- What the task requires -
Work out how many lines in the following entries contain the string "cell", and write only that number.

- Available data -
Content starts

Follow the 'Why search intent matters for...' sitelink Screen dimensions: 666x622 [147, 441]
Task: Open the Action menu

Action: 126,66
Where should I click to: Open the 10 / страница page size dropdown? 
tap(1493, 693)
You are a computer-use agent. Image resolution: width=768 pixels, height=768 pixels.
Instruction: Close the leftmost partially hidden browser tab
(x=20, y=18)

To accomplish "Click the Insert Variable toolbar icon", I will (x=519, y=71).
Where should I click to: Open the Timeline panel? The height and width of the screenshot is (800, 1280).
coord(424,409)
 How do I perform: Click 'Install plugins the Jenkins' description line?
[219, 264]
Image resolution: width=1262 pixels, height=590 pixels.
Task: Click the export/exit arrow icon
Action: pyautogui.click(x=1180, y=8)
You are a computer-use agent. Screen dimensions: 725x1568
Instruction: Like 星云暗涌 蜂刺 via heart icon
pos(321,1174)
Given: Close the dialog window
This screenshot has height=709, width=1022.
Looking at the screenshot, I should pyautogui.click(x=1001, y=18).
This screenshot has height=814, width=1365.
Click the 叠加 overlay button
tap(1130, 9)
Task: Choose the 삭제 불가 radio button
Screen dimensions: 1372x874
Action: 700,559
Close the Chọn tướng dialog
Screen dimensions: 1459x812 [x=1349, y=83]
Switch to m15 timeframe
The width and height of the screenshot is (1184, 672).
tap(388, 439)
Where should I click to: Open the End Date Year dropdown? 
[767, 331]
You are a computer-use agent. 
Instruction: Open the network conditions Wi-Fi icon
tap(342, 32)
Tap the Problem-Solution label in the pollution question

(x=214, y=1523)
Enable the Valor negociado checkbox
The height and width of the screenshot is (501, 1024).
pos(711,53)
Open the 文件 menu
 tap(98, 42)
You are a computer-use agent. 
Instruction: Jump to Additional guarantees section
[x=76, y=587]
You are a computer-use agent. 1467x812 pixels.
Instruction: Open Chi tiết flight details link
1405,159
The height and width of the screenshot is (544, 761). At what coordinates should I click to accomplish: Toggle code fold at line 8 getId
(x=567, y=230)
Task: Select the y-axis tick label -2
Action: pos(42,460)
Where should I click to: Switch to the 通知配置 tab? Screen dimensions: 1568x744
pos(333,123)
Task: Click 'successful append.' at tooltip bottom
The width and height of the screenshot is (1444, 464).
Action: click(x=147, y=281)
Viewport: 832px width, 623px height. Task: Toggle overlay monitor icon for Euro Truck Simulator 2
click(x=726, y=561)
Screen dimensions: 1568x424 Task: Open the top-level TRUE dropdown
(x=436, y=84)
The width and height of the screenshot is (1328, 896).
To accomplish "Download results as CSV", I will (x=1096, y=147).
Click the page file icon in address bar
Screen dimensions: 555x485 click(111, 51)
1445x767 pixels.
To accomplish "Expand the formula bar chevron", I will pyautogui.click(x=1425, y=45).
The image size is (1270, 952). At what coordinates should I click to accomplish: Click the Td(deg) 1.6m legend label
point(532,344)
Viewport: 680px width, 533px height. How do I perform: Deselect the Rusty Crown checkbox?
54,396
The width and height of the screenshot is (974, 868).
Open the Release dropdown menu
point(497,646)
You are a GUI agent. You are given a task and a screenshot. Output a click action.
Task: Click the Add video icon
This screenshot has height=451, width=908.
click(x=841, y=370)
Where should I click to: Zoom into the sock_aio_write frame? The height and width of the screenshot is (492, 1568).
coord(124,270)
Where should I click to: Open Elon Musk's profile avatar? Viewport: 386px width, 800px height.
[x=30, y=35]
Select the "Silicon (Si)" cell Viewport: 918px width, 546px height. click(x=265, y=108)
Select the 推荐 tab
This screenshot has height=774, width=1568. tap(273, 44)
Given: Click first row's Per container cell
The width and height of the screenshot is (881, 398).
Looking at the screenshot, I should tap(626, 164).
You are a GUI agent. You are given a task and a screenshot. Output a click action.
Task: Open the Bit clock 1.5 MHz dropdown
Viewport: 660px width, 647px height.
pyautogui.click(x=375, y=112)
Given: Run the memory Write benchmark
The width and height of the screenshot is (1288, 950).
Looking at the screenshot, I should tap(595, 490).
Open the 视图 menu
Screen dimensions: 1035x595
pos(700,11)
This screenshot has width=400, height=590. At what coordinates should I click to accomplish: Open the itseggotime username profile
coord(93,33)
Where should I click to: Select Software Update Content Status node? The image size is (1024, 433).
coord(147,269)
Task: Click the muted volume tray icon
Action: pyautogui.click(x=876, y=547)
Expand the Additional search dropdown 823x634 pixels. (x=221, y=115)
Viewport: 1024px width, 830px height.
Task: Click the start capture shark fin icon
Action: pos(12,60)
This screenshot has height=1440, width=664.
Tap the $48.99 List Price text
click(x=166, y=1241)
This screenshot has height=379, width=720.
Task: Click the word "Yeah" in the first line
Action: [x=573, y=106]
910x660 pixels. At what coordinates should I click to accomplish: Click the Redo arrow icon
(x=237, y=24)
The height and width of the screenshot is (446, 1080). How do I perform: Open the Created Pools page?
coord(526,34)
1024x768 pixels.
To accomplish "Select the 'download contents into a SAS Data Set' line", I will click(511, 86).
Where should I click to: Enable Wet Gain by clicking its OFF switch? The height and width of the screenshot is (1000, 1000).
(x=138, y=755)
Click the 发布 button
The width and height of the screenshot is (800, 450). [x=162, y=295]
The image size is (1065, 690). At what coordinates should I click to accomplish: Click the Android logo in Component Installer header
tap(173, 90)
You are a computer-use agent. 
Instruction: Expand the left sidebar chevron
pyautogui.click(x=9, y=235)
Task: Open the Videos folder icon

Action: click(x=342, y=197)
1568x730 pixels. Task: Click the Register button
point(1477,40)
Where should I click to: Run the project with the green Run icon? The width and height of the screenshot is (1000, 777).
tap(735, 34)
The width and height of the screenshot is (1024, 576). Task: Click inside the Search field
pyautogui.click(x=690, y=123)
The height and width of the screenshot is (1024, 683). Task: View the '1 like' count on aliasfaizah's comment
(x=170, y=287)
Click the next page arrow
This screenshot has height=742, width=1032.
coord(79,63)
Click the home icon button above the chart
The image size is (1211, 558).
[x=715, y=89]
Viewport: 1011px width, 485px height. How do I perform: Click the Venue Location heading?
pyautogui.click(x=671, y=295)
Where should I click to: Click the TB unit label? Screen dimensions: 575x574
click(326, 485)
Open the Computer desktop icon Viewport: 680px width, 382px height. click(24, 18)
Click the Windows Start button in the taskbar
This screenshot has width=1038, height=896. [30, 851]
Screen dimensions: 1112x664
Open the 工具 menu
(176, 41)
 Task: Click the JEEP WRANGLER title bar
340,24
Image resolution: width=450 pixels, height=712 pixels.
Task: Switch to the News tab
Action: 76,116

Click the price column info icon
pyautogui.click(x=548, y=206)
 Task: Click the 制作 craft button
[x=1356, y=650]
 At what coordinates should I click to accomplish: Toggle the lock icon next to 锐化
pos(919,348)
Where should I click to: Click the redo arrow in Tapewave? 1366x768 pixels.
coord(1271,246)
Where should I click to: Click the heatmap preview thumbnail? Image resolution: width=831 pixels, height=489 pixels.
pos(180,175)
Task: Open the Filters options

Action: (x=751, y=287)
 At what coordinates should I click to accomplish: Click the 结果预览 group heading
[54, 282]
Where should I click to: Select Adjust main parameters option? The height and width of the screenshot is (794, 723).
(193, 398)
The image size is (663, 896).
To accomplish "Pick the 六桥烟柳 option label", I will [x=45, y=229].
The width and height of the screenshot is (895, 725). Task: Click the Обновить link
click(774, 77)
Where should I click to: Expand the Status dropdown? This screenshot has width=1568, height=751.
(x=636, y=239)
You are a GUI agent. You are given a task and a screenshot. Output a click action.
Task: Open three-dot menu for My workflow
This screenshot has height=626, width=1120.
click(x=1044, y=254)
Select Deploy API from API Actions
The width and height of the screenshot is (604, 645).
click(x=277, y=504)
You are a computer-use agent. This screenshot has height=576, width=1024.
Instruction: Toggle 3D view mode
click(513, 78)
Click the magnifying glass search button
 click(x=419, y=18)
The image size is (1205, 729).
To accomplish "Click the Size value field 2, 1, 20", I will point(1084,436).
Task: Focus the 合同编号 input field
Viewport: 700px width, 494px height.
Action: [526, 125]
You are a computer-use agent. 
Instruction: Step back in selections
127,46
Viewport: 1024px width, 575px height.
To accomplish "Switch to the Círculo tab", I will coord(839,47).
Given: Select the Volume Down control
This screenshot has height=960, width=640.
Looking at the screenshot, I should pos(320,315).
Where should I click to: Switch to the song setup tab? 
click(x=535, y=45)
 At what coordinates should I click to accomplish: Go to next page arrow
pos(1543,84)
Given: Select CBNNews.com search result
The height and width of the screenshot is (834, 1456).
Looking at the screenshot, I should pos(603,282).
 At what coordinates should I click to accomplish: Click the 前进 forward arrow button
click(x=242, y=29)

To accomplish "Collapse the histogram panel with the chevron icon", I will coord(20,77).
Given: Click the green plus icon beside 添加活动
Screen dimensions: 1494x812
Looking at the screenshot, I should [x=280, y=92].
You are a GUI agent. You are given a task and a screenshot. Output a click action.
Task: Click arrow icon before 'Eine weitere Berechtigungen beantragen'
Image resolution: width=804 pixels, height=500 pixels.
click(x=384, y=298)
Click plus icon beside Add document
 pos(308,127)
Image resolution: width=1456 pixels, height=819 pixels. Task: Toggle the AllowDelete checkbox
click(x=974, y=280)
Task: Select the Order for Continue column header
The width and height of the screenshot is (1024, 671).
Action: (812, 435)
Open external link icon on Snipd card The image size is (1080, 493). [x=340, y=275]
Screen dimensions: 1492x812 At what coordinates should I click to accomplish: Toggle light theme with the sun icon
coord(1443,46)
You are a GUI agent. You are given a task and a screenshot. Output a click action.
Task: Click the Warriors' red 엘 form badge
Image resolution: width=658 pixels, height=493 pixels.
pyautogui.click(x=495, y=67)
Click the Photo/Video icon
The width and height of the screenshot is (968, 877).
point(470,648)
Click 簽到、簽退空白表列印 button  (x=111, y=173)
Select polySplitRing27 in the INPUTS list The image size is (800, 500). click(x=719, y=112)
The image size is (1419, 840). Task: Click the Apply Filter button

Content ends

- Solution to this exercise -
2